Various scandals have made Americans aware of their garbage problem, and the
dangers inherent in it. By and large, the average American has a low tolerance for
dirt. He doesn’t like it. In 1987, there was the saga of the Long Island garbage
barge which sailed to Belize and back seeking desperately a dumping ground for its
odiferous cargo: eventually the 3,000 tons of solid waste ended up in a Brooklyn
incinerator. In the summer of 1989, medical waste - needles, syringes and plastics
started turning up on beaches up and down the east coast. In addition there have
been the estimates that 100,000 sea mammals and countless fish die each year
around American shores because of internal damage caused by swallowing plastic.
Such scandals have given rise to organisations such as CRAP - Citizens Reacting
against Pollution. CRAP fights against the opening of new landfills.
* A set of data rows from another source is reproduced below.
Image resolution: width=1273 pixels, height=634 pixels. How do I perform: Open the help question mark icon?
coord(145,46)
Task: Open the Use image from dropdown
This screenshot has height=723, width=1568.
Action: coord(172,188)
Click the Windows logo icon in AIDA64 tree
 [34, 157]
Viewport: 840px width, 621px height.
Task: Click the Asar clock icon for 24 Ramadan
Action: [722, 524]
What does one do about all this garbage? Americans have come to take it very
seriously indeed. Municipalities now have garbage police with the power to impose
$500 fines on offenders. There has been a rubbish revolution. Americans spend a
lot of time testing cans with magnets to see if they contain iron, and ripping the
wax paper out of cereal packets.

In most American states it is now the law to separate your waste: for example, as
far as bottles are concerned, you must separate the coloured from the clear, and
the brown from the green. The New York Times ran a front page story about a
working class family, the Wilkersons of Woodbury, New Jersey.The Wilkersons must
separate their waste into 11 separate containers. As The Times observed, putting
out the trash is not as easy as it used to be. The Wilkersons have seven rubbish
bags outside their home, and not an item, not a paper towel, is discarded without
thinking which bin to put it in.

The biggest recent item of change has been to biodegradable plastics. Increasingly,
plastic food packaging is banned, unless it is degradable. The old polyethelene
containers might survive 400 years or more. The new degradable ones begin to
crumble after only three to four weeks exposure to sunlight: although sunlight is
usually in short supply on garbage dumps and landfills. The latest idea is to make
plastics with added cornstarch that will be eaten by bacteria. In theory, the plastic
disintegrates into pieces small enough to be eaten by micro-organisms.

In the bad old days, before the clean air acts of the early sixties, most garbage was
incinerated or burnt in open dumps. Now, however, most of it is used to recover
energy or is recycled. For the USA, such a change in attitude is an achievement,
although the problem of creating garbage, as opposed to its disposal, remains.